The protection of the mangrove forests, which are threatened worldwide, is not only affordable, it offers economic potential for climate protection. Because mangroves store large amounts of carbon. Researchers have quantified the cost and monetary value of mangrove conservation in reducing global greenhouse emissions.
Mangrove forests are among the world’s most threatened ecosystems. Every year around one percent of the area is cleared to make room for fields, aquaculture, cities and hotels. Mangroves are trees of various types that grow in tropical coastal regions and are salt-resistant. They fulfill important ecological functions: with their aerial roots, they secure bank areas. The species-rich ecosystems offer young fish, crustaceans, birds and marine mammals a protected “nursery”. They are crucial for healthy fish stocks. Mangroves also store large amounts of the greenhouse gas carbon dioxide. If the forests are destroyed, the CO2 and other greenhouse gases such as methane and nitrogen escape into the atmosphere.
The underrated climate protector
Each hectare of mangrove forest binds as much carbon as several hectares of tropical rainforest. Mangroves do not even take up one percent of the area of the tropical forest worldwide. According to researchers, however, this area would be sufficient to bind around 2.5 times the fossil CO2 emissions emitted annually today, namely around 20 billion tons of carbon.

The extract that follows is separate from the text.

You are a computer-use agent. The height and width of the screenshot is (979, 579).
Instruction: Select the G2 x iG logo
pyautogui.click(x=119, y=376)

Despite this potential, mangroves have so far hardly been taken into account in programs to “reduce emissions from deforestation and destructive forest use” (UN-REDD program). REDD is a mechanism of international climate protection policy with the following basic idea: If developing countries demonstrably reduce the deforestation of forests, they receive compensation payments. Most of the costs are borne by the industrialized nations by buying emission certificates to “offset” the greenhouse gas emissions they produce.